AUA 2023: Automated Surgical Skills Assessment: Consensus Building Towards Human-derived Ground Truth Scores for Machine Learning Algorithms

( The 2023 American Urological Association Annual Meeting included a surgical technology and simulation session featuring work from Timothy Chu and colleagues presenting results of their study investigating the role of human rater bias in establishing ground truth in artificial intelligence (AI) development. AI is becoming an increasingly prominent tool that is used for a variety of urological purposes. The effectiveness of AI is dependent on ground truth, which is essentially the reality or “standard” that is being modeled by the supervised machine learning algorithm. However, because this ground truth is established by humans, ground truth and bias are intrinsically linked. In many scenarios, the ground truth is simply what the project owners deem “good enough” to create a good functioning model. This can be seen as an issue, especially in the context of medicine: errors can create serious consequences in regard to the health of patients. As such, this project sought to demonstrate the effects of using a methodical and thorough approach to developing ground truth to evaluate surgical performance.
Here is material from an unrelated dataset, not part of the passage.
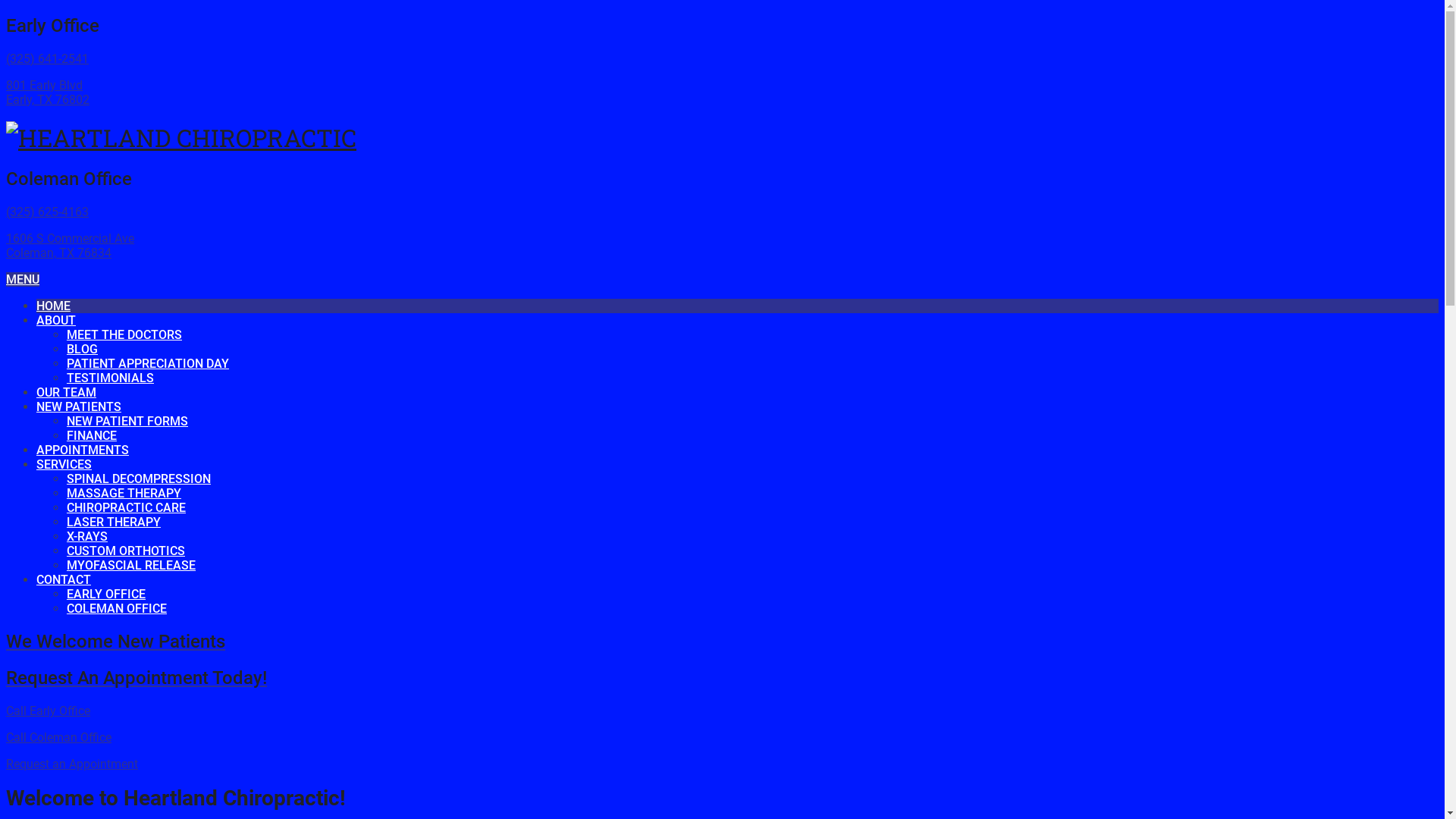  What do you see at coordinates (71, 764) in the screenshot?
I see `'Request an Appointment'` at bounding box center [71, 764].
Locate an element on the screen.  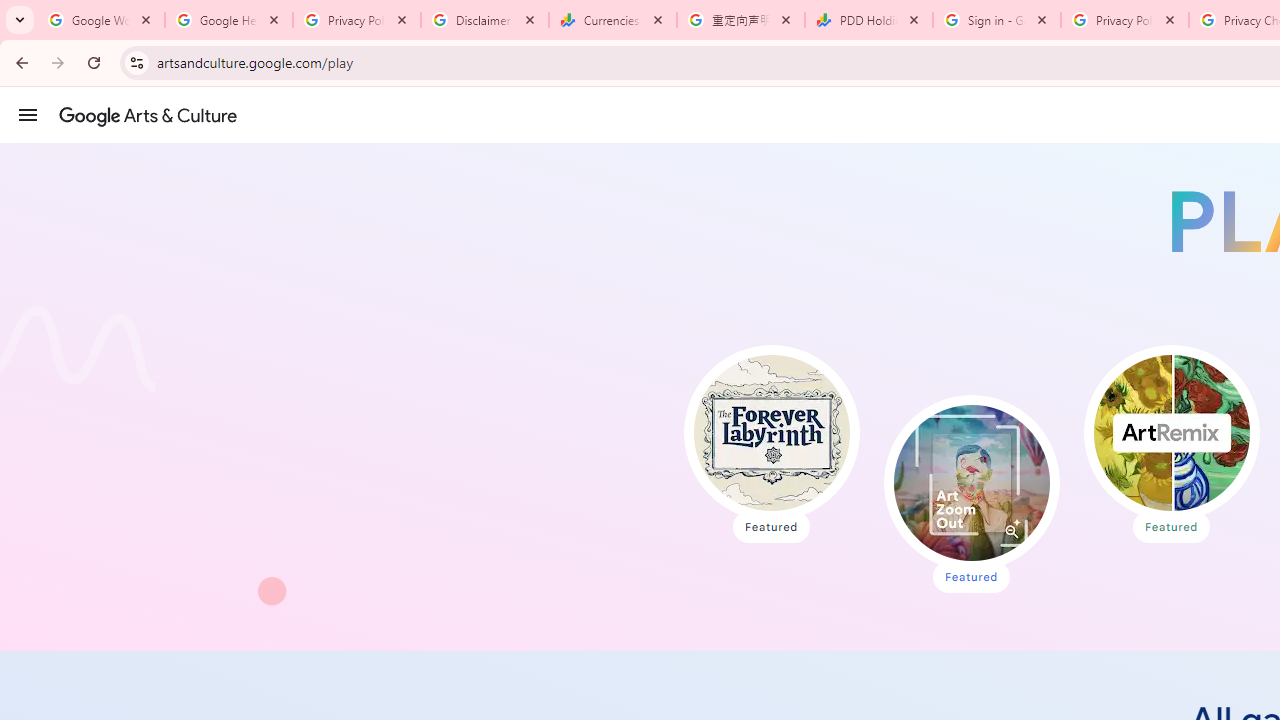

Using the Mimic™ Flex VR robotic simulator, three different datasets were derived from VR suturing exercises. Three blinded, independent human raters were shown deidentified participant videos and were then asked to provide binary technical scores for various suturing skills, including needle positioning, entry angle, needle driving, and needle withdrawal. After a standardized four-round consensus building process (Fig 1a), these raters achieved score consensus after discussion. A particular area of interest was in tracking how often the minority score would become the ground truth to determine trends.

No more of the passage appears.